Monday, Dec. 07, 1942
Lost Journal
MR. W. AND I -- Caroline Le Roy Websfer--lves Washburn ($2.75).
One day last year Helena Hall, a vacationing Bennington girl, found a yellowed manuscript in the family attic. The manuscript was Caroline Le Roy Webster's diary of her trip to Europe (1839) with her husband, Senator Daniel Webster of Massachusetts, and his daughter Julia. Published for the first time, as Mr. W. and I, this long-lost journal has the stylistic simplicity of a 19th-Century My Day.
In later years Caroline Webster sometimes watered a redheaded parrot in the belief that it was a geranium. But when she reached England with the statesman she always calls "Mr. W," she was still in her prime and determined to miss nothing. England was impressed by rugged, eloquent Mr. W. Benjamin Disraeli noticed Webster's "fine brow, lofty, broad, and beetled, deepset eyes." Wrote Philosopher Carlyle to Emerson: "He is a magnificent specimen."
The Websters' junket was a series of parties. In London they dined with young Queen Victoria's uncle, the Duke of Sussex, who insisted on giving Mrs. Webster a prize strawberry "from his own plate." Said Mrs. Webster ungratefully: "A thorough radical and not very refined." The Queen gave them "a superb dinner" served on gold & silver plates. Mrs. Webster could not resist washing her hands in the ladies' room "to show that I knew the use of the scented water and napkins."
By the time the Websters reached Scotland Caroline was quite annoyed with Mr. W. A good farmer, Statesman Webster kept deserting his wife to look at British livestock. Once he left Caroline to "see some Ayrshire cows." While Mrs. W. was chiefly interested in looking at Durham Cathedral, Mr. W. concentrated on buying "one ram and three ewes." At Oxford he went to see "implements of farming." Mrs. W. looked over the colleges, avoiding Titian's paintings of The Loves of the Gods ("The subject not suited to ladies").
Mrs.
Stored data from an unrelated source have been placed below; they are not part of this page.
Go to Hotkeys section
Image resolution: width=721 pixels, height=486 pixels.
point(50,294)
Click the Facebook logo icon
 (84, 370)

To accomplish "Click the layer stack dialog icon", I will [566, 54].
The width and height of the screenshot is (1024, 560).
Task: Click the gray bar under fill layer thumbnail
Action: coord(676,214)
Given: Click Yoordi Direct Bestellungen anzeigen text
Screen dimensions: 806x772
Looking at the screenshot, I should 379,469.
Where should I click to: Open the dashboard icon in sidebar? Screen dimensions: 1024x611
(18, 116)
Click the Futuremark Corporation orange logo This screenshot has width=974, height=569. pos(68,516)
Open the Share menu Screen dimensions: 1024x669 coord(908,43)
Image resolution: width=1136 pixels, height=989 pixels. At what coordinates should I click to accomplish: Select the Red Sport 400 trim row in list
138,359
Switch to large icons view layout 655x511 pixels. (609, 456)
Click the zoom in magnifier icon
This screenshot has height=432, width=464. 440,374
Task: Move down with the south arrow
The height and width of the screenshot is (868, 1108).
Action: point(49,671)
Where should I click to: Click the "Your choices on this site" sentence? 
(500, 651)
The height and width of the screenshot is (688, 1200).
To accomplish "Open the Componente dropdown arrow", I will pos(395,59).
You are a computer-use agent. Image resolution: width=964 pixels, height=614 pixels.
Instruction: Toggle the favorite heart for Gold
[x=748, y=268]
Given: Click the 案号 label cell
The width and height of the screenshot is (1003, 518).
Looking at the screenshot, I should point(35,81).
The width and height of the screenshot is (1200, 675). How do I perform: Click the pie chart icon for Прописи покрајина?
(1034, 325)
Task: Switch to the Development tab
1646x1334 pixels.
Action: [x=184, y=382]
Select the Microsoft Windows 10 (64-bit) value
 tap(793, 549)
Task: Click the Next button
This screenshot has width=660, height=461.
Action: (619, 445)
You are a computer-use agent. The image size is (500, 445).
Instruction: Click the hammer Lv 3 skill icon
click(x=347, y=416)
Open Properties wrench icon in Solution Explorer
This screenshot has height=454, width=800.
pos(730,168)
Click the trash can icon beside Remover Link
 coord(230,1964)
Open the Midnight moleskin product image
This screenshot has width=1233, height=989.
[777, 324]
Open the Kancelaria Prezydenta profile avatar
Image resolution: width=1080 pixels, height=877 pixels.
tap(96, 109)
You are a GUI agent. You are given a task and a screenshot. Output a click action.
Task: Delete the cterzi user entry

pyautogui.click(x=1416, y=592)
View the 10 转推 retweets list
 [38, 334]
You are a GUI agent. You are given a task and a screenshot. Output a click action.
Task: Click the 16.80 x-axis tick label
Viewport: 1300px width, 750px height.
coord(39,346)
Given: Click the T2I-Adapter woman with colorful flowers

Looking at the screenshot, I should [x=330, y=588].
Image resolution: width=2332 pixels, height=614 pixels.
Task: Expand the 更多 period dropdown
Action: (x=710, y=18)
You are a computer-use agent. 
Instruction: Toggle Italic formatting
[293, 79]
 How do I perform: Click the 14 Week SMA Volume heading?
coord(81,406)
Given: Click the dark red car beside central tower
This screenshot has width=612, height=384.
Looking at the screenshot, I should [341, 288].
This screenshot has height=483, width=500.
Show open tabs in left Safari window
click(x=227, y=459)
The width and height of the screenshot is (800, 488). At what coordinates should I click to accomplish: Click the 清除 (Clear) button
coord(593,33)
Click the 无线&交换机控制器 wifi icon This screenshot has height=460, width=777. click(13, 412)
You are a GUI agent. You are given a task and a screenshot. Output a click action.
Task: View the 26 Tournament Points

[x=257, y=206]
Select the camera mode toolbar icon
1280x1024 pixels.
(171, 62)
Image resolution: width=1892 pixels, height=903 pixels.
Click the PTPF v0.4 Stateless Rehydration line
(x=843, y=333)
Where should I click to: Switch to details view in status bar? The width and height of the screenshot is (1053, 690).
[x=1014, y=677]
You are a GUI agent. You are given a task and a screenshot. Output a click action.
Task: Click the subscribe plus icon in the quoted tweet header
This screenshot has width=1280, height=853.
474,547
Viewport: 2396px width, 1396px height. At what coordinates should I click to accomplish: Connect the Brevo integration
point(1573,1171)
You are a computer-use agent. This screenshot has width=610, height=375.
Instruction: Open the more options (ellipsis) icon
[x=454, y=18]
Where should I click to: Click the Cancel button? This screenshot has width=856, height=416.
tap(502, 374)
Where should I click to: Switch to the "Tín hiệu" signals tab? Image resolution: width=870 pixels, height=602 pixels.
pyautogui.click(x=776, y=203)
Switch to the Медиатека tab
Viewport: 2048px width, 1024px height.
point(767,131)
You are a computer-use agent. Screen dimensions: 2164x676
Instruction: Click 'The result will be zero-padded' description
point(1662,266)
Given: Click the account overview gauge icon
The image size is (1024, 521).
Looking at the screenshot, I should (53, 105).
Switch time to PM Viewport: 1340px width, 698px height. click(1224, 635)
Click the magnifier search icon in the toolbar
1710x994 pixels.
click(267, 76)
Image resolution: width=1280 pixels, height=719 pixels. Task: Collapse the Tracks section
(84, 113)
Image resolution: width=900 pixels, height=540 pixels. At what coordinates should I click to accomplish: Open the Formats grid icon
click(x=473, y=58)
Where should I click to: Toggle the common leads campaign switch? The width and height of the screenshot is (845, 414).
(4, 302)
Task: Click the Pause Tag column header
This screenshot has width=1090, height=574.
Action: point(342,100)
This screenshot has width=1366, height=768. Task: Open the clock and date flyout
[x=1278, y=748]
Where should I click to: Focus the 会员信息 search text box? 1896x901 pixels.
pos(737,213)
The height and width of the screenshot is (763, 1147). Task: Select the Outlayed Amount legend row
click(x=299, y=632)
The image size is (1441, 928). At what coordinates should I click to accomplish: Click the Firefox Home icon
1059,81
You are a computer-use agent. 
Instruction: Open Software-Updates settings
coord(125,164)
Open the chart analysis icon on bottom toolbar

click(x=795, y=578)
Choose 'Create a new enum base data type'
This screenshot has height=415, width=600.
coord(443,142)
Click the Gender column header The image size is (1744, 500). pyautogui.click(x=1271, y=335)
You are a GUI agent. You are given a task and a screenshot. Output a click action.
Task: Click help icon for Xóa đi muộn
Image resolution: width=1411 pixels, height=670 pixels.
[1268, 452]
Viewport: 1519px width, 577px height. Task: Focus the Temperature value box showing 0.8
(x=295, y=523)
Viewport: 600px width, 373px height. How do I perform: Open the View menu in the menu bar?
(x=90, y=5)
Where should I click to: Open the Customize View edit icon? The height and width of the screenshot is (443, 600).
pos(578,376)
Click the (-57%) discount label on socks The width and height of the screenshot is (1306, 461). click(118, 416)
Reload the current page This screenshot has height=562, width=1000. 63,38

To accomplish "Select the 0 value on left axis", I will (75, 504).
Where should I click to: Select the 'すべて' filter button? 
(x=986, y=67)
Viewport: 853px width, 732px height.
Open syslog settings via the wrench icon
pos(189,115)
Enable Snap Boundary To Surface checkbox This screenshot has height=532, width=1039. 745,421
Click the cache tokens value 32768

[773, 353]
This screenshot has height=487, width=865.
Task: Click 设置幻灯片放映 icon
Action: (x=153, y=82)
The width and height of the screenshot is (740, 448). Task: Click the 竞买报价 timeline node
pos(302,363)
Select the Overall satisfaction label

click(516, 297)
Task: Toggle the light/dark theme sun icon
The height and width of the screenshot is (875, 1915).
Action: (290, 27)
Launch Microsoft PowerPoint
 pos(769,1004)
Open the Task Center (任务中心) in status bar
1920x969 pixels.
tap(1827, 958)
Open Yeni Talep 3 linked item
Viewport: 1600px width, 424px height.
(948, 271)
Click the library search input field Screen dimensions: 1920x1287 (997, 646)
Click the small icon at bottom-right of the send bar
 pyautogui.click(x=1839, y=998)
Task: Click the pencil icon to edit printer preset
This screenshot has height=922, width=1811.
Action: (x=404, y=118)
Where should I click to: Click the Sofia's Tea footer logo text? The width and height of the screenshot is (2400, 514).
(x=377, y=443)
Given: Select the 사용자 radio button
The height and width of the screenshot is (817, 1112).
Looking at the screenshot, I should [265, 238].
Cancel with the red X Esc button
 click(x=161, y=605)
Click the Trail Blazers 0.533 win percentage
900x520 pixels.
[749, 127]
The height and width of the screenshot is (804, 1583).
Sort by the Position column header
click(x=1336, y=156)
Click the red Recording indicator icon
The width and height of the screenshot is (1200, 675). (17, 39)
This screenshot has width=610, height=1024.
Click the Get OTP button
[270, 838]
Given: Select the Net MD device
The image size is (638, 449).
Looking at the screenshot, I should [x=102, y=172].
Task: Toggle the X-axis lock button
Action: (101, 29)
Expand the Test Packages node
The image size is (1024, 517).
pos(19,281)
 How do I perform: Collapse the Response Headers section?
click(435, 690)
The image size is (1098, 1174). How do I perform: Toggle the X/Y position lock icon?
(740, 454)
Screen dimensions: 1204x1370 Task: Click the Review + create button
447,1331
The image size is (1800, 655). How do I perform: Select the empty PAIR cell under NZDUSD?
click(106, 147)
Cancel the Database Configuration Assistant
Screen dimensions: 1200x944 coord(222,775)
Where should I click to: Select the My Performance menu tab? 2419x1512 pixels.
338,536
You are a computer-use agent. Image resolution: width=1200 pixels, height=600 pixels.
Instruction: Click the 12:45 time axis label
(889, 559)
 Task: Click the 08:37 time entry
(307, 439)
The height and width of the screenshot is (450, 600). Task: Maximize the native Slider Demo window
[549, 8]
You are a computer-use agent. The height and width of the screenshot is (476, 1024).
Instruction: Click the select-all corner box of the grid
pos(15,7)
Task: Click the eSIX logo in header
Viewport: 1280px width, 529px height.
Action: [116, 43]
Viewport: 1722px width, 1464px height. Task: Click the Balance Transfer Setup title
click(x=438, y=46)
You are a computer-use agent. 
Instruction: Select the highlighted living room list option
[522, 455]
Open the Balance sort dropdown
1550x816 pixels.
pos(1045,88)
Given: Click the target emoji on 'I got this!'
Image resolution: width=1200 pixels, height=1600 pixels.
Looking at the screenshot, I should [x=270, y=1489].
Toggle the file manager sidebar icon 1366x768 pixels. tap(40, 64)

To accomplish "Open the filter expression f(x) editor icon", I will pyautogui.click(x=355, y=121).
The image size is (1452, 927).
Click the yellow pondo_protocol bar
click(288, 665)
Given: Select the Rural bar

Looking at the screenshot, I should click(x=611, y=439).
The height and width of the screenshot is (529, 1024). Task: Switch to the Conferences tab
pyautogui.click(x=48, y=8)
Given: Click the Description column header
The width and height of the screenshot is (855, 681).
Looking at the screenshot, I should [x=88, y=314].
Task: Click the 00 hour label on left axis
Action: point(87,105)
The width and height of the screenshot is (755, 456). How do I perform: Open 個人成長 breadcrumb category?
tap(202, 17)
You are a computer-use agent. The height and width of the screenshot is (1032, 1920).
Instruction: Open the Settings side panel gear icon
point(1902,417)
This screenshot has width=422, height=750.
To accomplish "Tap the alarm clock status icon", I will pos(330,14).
W. had a better time in Paris. She shopped, saw the Chamber of Deputies ("superb . . . the French have so much taste"). Daughter Julia bought a "superb" dessert set. The W.'s dined with King Louis Philippe and the Queen ("Very superb. The King helps the soup . . . and the Queen the fish"). Then they flitted back to London where they saw a new play called Love, a Melo Drama ("The thunder storm, where her lover . . . was slightly stunned . . . was very pretty").
As the time for their departure drew near Mr. W. became inspired: "Last night at midnight his poetical feelings were aroused, and he absolutely got out of his bed and wrote four stanzas 'on the memory of the heart.' " Mrs. W. does not quote them. But by then she was completely exhausted, among other things "from rheumatism & exposure to the Duke of Wellington." She was glad to get back to the U.S.